Dunelm, which sells everything from bedding to kitchenware and garden furniture online and at its more than 200 stores across the UK and Ireland, reported a 2.9% rise in sales to £428 million ($579 million) in its April-June quarter.
This was driven by strong demand for its summer products, as consumers turned to online shopping over store visits during the heatwave in Europe, it said.
Shares in Dunelm rose 5% in early trade despite it sticking to its forecast that annual profit would slip as customers tightened spending due to uncertainty linked to the U.S.-Israeli war with Iran.
Meanwhile, sofa seller DFS said its order intake in the six months to June fell 4.4%, blaming a decline in consumer confidence and home purchases in part due to the Middle East crisis.
Its shares fell 1.8% in early London trade.
"There is almost a lipstick effect: I cannot build an extension or a new room, but I can buy a rug," said Peel Hunt analyst John Stevenson, adding that homewares tended to hold up better than big-ticket furniture during periods of consumer pressure.

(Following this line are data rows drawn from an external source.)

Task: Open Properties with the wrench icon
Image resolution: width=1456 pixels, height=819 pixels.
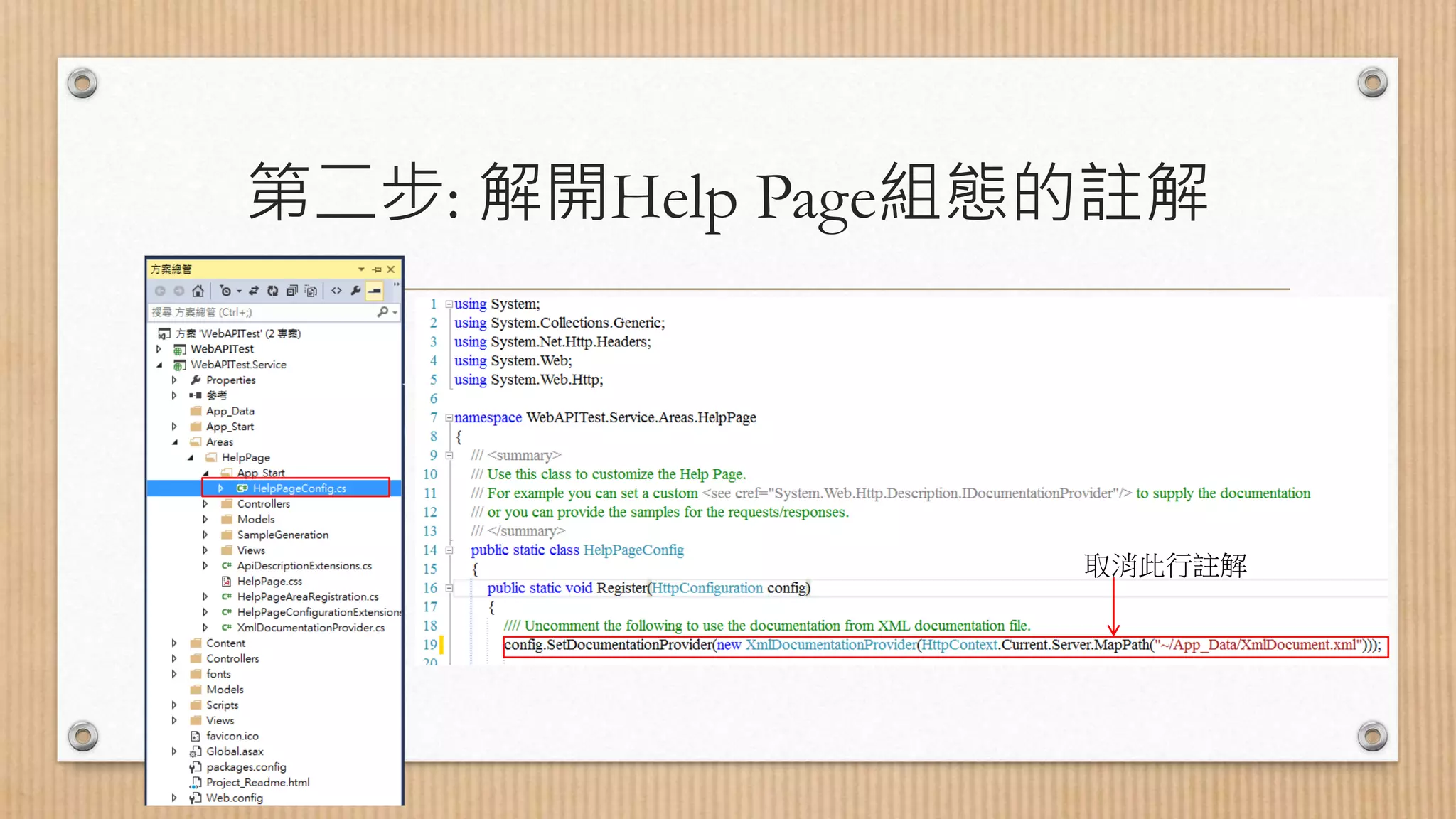Action: point(355,291)
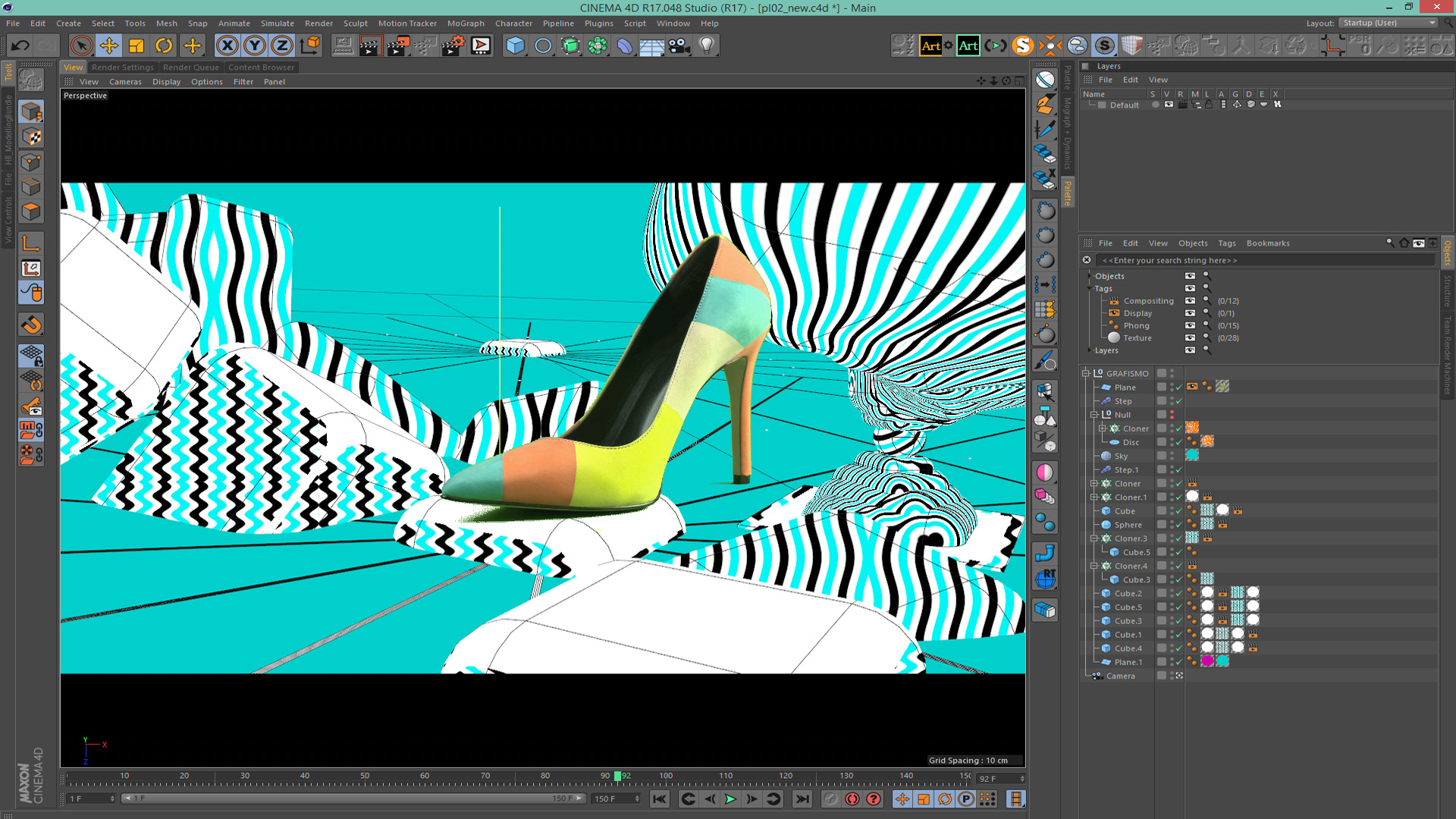The width and height of the screenshot is (1456, 819).
Task: Collapse the GRAFISMO null hierarchy
Action: (x=1086, y=373)
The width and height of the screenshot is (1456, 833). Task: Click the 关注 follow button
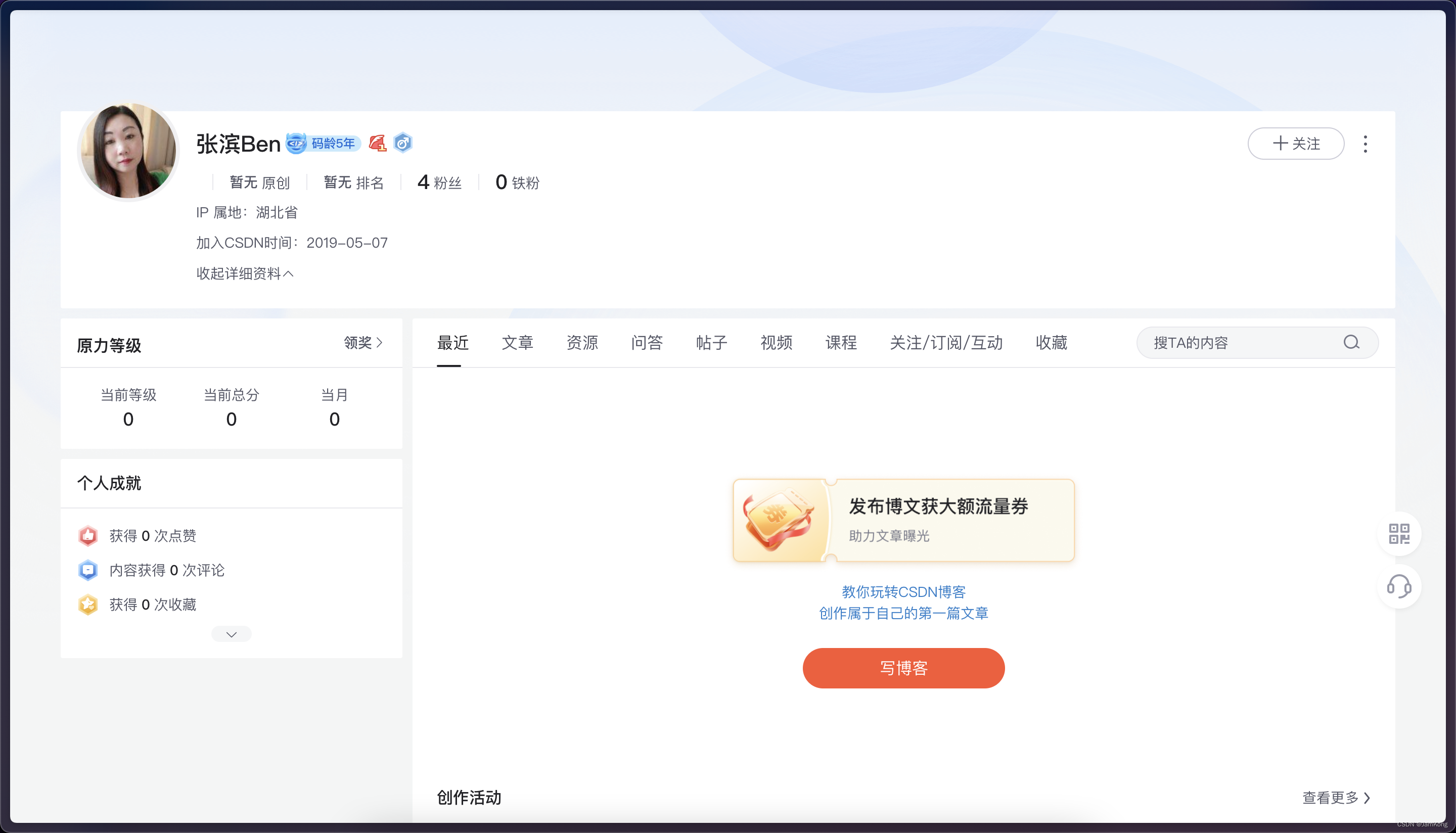tap(1295, 144)

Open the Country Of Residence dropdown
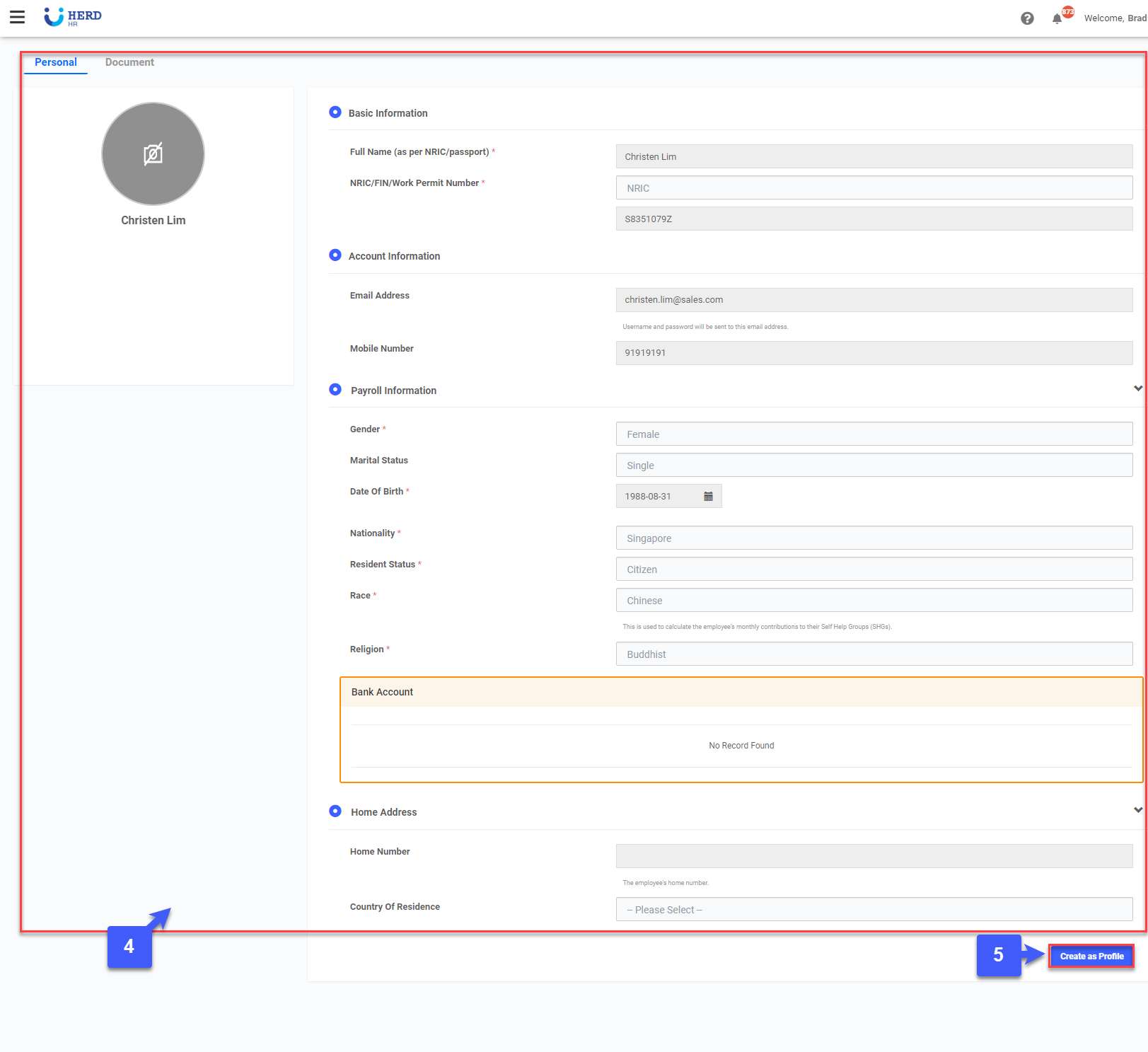(x=874, y=909)
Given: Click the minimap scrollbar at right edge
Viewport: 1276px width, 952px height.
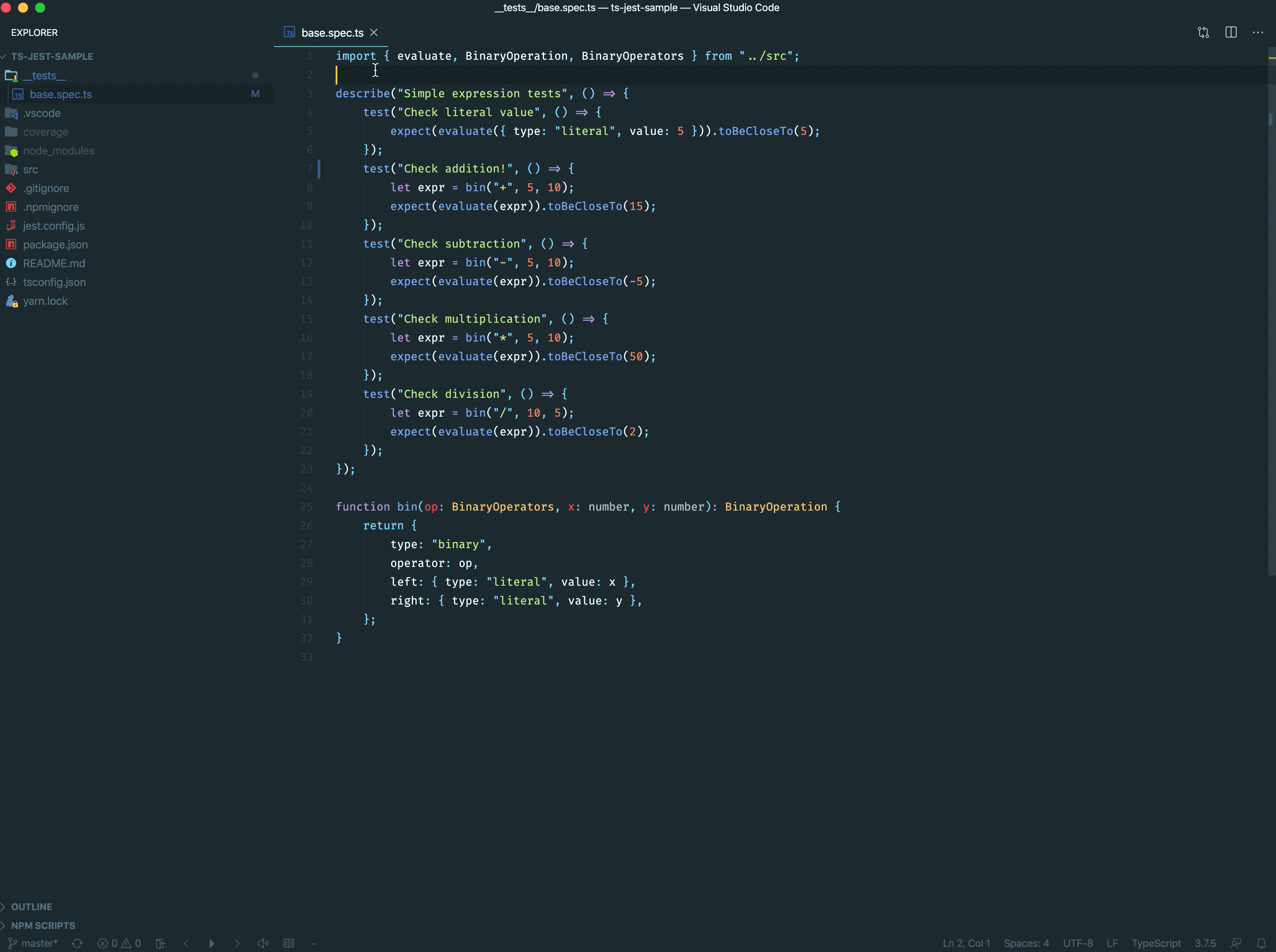Looking at the screenshot, I should 1271,346.
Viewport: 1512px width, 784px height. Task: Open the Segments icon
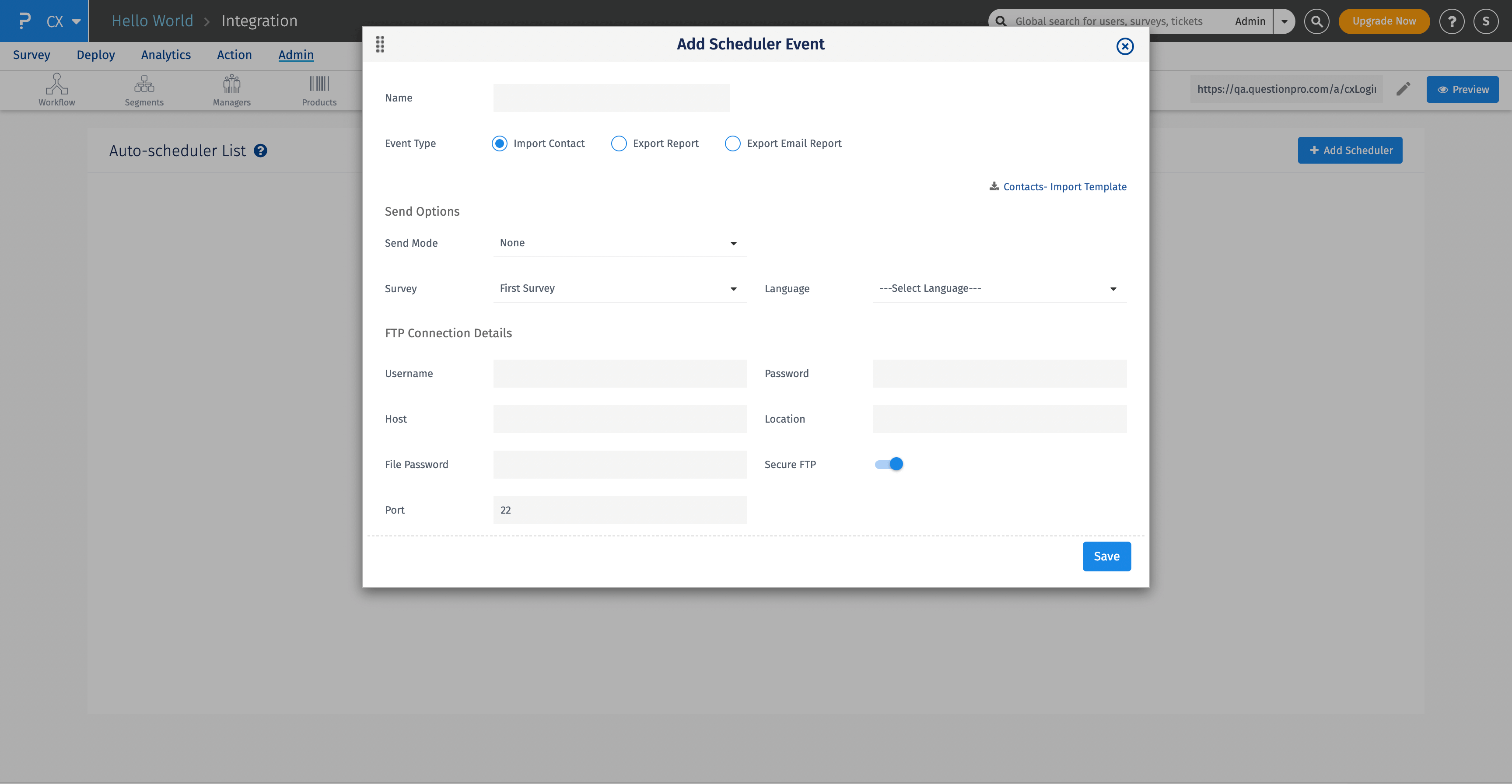(x=144, y=84)
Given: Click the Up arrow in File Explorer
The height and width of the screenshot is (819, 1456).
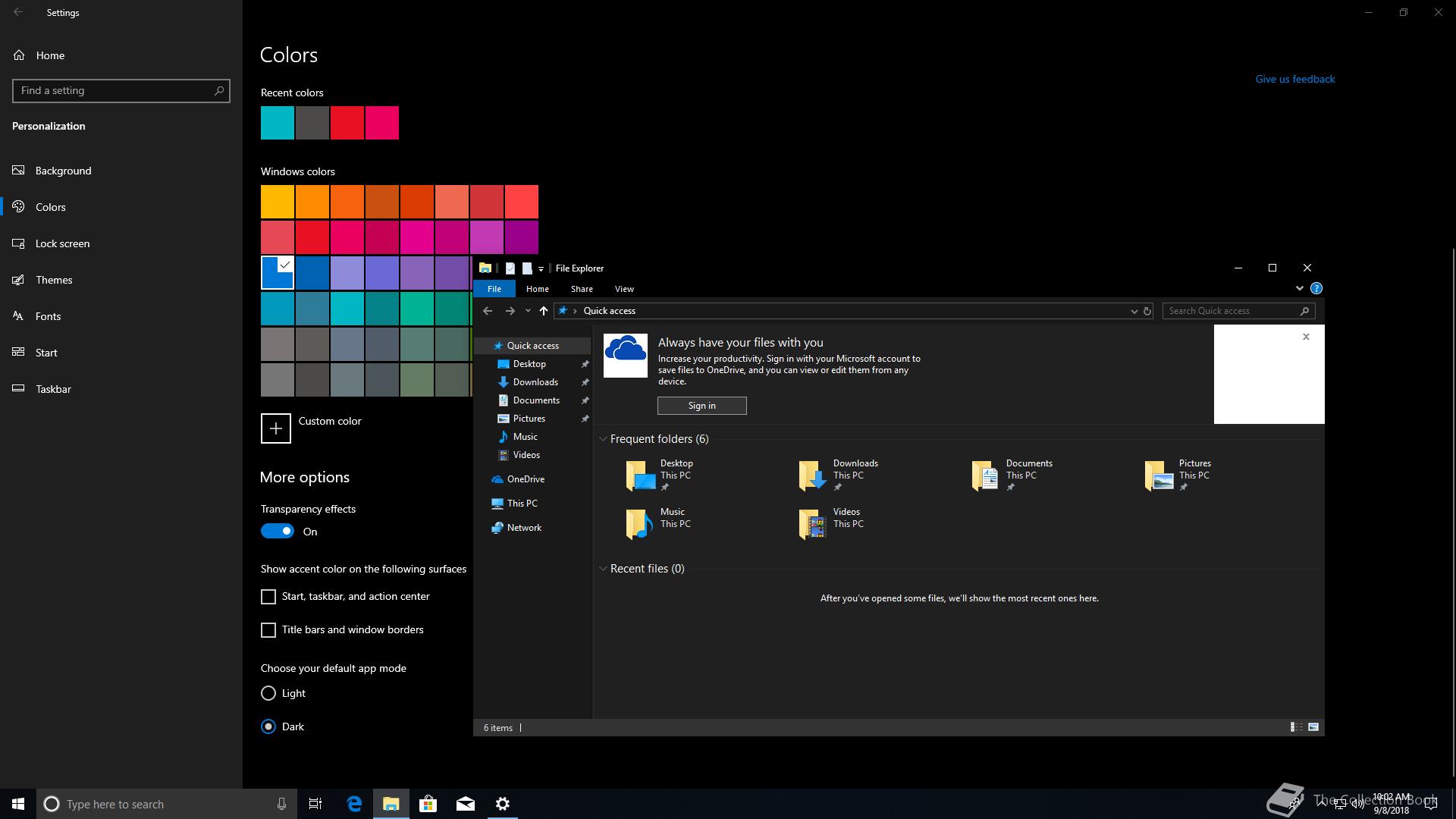Looking at the screenshot, I should 543,311.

Dunelm maintained its April outlook, saying it expects annual pretax profit to be within market expectations of about £210 million compared with £211 million it reported a year earlier.
The Leicester-based company said store footfall declined during two separate weeks in the final quarter due to extreme weather across Britain.
But margins were supported by cost discipline and favourable foreign exchange rates even as customers increasingly opted for discounted goods in the second half of its financial year ended June 27, it said.
Doncaster-based DFS forecast fiscal 2026 adjusted pretax profit of £45 million ($60.9 million), within its previously guided range, and 49% higher than the £30.2 million it reported a year earlier.